Extrait à lire
------------------------
Le Plan d’Action adopté lors du troisième Sommet des Chefs d’Etat et de Gouvernement des états membres du Conseil de l’Europe (Varsovie 16 – 17 mai 2005) souligne notamment que : "Le Conseil de l’Europe renforcera toutes les possibilités de formation des éducateurs dans le domaine de l’éducation à la citoyenneté démocratique, des droits de l’homme, de l’histoire et de l’éducation interculturelle" (III.3) et que "convaincu que le dialogue entre les cultures se nourrit aussi d’une compréhension exacte de l’histoire, nous apportons notre soutien aux travaux du Conseil de l’Europe en matière d’enseignement de l’histoire, ainsi qu’aux projets qui s’y rapportent, et nous décidons d’intensifier nos efforts dans ce sens. Nous encourageons la société civile à prendre une part plus active à cette tâche" (III.6).

En outre, la Déclaration sur la stratégie du Conseil de l’Europe pour les développements du dialogue interculturel adoptée lors de la conférence de clôture du 50ème anniversaire de la convention culturelle européenne (Faro, octobre 2005) souligne notamment la nécessité du développement de la connaissance de l’histoire des cultures, des arts et des religions et la mise en valeur d’éléments illustrant les influences historiques et contemporaines entre cultures et civilisations ainsi que les phénomènes de métissage culturel et préconise le lancement par le Conseil de l’Europe d’un "Livre Blanc sur les politiques intégrées pour la gestion de la diversité culturelle à travers le dialogue interculturel et la prévention des conflits".
 

En se référant également à la Recommandation Rec.(2001)15 du Comité des Ministres aux Etats membres relative à l’enseignement de l’histoire en Europe au 21ème siècle, les objectifs du projet «  L’image de l’autre dans l’enseignement de l’histoire » sont les suivants :

  • promouvoir par des mesures de politiques éducatives et des propositions de stratégies et de méthodes, l’enseignement et l’apprentissage de l’histoire adaptés au caractère de plus en plus diversifié des sociétés européennes au plan culturel et religieux ;
     
  • contribuer à la réconciliation, la reconnaissance, la compréhension et la confiance mutuelle entre les cultures et les conceptions et au dépassement des stéréotypes et des préjugés en promouvant les valeurs de tolérance, d’ouverture à et de respect de l’autre, de Droits de l’Homme et de démocratie.
     

A ces fins le Projet visait :

  • à élaborer des propositions d’orientations générales concernant l’évolution de l’enseignement de l’histoire en vue de l’insérer dans l’effort global de dialogue interculturel et interreligieux entrepris au sein du Conseil de l’Europe ;
     
  • à mettre à la disposition des gouvernements mais aussi des autres partenaires concernés y compris de la société civile, des propositions de stratégies, de méthodes ou d’instruments permettant de traduire ces orientations générales en actions concrètes dans le cadre de l’enseignement tant dans la salle de classe proprement dite que dans le cadre de l’éducation extrascolaire liée à l’apprentissage de l’histoire.
     
  • à faire, sur la base des points précédents, des propositions quant à la formation des enseignants d’histoire ou des autres acteurs intervenant dans l’apprentissage de l’histoire.
------------------------
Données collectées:

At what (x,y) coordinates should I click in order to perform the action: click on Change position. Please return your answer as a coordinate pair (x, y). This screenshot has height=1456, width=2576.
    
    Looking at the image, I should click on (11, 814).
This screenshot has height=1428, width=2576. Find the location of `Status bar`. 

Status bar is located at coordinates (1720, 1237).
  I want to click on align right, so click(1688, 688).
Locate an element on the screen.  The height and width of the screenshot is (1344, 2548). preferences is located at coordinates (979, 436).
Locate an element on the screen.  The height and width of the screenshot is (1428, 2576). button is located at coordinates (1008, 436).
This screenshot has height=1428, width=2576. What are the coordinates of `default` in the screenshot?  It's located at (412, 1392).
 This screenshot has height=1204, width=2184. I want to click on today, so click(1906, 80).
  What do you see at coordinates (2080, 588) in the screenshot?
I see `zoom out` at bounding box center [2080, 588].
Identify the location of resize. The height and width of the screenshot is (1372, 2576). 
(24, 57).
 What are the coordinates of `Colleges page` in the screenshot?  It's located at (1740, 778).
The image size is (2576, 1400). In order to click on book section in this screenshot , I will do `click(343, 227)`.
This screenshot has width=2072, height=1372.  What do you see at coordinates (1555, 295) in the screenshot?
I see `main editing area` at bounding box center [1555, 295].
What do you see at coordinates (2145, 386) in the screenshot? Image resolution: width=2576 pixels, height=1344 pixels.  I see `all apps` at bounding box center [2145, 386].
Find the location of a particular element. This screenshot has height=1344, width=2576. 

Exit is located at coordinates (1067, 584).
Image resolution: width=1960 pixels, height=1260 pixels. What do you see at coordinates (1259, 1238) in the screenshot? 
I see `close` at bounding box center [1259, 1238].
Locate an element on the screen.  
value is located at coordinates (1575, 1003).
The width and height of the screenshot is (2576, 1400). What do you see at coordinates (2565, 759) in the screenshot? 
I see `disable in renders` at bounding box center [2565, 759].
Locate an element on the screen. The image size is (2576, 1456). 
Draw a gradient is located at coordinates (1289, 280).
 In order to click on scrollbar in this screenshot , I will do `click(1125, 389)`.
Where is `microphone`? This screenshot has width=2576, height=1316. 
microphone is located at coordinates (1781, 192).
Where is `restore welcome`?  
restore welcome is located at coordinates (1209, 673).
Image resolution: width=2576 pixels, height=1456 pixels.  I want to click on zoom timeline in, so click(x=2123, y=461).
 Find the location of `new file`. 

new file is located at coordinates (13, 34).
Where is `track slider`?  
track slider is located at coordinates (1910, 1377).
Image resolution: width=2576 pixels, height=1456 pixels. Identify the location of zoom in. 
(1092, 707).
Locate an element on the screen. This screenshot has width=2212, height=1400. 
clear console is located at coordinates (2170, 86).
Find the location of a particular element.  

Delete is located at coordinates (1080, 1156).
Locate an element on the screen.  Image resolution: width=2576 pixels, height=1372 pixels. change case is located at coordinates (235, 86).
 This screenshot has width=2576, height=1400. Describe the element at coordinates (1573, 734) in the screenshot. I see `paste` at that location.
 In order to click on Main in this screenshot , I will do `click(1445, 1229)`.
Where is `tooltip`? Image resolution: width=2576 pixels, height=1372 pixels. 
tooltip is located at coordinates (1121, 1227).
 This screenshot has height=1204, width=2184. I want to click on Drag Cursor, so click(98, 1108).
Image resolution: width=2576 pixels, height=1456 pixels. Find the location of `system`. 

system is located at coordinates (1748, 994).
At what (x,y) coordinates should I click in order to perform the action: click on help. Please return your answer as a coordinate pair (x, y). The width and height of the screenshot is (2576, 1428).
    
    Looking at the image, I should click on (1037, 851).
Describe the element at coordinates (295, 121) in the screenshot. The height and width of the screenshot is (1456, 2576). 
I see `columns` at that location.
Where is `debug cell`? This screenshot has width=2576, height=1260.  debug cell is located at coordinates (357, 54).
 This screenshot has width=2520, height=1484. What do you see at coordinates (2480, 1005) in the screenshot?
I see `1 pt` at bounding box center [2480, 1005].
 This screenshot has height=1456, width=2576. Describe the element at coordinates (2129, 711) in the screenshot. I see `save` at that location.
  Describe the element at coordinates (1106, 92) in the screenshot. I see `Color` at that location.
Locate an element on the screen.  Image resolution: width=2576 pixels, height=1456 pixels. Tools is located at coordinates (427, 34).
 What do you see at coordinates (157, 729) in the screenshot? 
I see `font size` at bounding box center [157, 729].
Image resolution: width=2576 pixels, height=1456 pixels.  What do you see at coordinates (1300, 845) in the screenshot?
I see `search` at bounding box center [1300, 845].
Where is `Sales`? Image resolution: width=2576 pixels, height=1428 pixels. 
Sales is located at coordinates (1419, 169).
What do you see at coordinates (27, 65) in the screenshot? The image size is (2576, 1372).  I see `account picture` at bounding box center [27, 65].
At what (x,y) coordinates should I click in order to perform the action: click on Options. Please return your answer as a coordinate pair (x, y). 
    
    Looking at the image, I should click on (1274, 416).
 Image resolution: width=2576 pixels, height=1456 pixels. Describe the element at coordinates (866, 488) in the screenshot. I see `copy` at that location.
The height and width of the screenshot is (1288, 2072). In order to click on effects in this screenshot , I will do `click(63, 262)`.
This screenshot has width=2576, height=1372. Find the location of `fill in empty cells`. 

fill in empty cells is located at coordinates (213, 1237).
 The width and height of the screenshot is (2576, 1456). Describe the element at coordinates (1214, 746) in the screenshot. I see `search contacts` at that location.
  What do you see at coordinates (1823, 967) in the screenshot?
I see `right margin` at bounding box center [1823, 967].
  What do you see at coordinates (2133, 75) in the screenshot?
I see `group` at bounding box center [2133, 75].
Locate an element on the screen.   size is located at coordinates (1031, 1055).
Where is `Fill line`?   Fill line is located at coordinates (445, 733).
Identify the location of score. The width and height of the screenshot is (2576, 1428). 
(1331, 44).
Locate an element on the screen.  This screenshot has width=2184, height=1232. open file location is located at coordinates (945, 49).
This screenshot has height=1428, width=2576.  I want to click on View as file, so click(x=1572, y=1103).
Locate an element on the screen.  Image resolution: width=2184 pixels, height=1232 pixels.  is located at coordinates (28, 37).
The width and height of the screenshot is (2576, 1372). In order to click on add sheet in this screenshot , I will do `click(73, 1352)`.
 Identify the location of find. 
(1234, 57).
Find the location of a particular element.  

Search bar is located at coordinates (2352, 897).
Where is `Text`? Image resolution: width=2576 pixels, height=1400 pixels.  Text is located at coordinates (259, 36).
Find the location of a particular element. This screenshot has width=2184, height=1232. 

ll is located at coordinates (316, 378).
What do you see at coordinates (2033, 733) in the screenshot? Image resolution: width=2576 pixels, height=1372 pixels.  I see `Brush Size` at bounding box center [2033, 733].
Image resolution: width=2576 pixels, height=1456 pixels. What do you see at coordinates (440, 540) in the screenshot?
------------------------
Consignes
**1.** Mettez à jour le passage de l'extrait qui commence aux mots "A ces fins le" et s'arrête après "à l’apprentissage de l’histoire." : remplacez "propositions" par "suggestions".
**2.** D'après la Déclaration citée dans l'extrait, il faut développer la connaissance de l'histoire de quoi ? Énumérez-les toutes.

Réponses
**1.**
A ces fins le Projet visait :

  • à élaborer des suggestions d’orientations générales concernant l’évolution de l’enseignement de l’histoire en vue de l’insérer dans l’effort global de dialogue interculturel et interreligieux entrepris au sein du Conseil de l’Europe ;
     
  • à mettre à la disposition des gouvernements mais aussi des autres partenaires concernés y compris de la société civile, des suggestions de stratégies, de méthodes ou d’instruments permettant de traduire ces orientations générales en actions concrètes dans le cadre de l’enseignement tant dans la salle de classe proprement dite que dans le cadre de l’éducation extrascolaire liée à l’apprentissage de l’histoire.

**2.**
- des cultures
- des arts
- des religions